The rail-mounted cranes, which cull the container yard and deliver boxes to and from trucks, will help longshoremen more quickly move boxes off the dock, which will eventually enable the ship cranes to lift and drop in the range of 35 to 40 containers per hour, he said.
Global Terminal in Port New Jersey
Global is still making necessary software and process adjustments to the new systems, and dock workers must also gain more experience with them, so reaching those targets may take some time, he said.
Global's semi-automated yard cranes are similar to those at the high-tech APM Terminals' facility in Portsmouth, Va. APMT cranes are able to move 35 to 40 boxes per hour, and Ceci said Global officials believe they can achieve the same work rate.
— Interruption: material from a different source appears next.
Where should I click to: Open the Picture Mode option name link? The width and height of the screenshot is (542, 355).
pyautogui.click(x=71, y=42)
(Read the feature story about the Global Terminal modernization in the August issue or the online version here
Meanwhile, Pacific Coast Terminal, located on Pier J at the Port of Long Beach and operated by SSA Marine, has raised its crane productivity from an average of 25 moves per hour in 2011 to between 33 and 36 moves per hour, while SSA's Terminal A has improved from 28 to 33 moves per hour, the port authority and the terminal operator say.
Edward DeNike, president of SSA's domestic container operations, challenged his managers and unionized dockworkers to improve loading and unloading speed. The original goal was 27 lifts per hour, according to the Port of Long Beach's July newsletter. International Longshore and Warehouse Union officials say the key ingredients are better management-labor teamwork and better working conditions.
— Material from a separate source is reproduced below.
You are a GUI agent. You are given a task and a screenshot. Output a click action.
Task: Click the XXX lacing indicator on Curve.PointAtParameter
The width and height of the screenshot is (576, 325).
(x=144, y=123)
Pier J is the furthest from the union hall and was previously avoided by longshoremen because of the extra commute time.
Several changes enabled the terminals to improve crane speeds, including opening up a second parking lot for ILWU workers so they wouldn't lose 30 minutes per shift when buses bringing in crews had to wait for on-dock trains to pass. Other improvements included cleaning up the docks and bathrooms, and a greater focus on safety.
On May 17, a single crane at PCT moved 534 containers in a single shift, averaging 66 containers per hour. A few days later, a crane at Pier A averaged 61 moves per hour.
East Coast ports have a better reputation for crane productivity. West Coast ports average 25 to 28 moves per hour, while ports on the other side of the country often operate in the mid-to-upper 30s per hour. There are many variables behind the numbers, including how ships are stowed, how many cranes are deployed for each vessel, weather, gang size, the crane operator, and different unions on each coast.
In an interview in his office last Friday, PortMiami Director Juan Kuryla said the port's six Super Post-Panamax cranes, which have a reach of 22 containers across, lift boxes at an hourly rate in the low 30s. The port's smaller profile cranes, which have an outreach of 15 containers, move somewhere between 27 to 29 boxes per hour.
PCT also achieved 1,938 moves for an entire day on May 17 using six gangs. The large number translates to 40.4 lifts per hour. Officials say the achievement is notable because the more gangs there are the more difficult it is to coordinate all the dock workers.
In June, PCT set a port record for the highest number of container moves for a single ship call when longshoremen moved 21,958 TEU in 11,481 lifts while discharging and loading the Cosco Excellence. The vessel has a capacity of 13,100 TEU.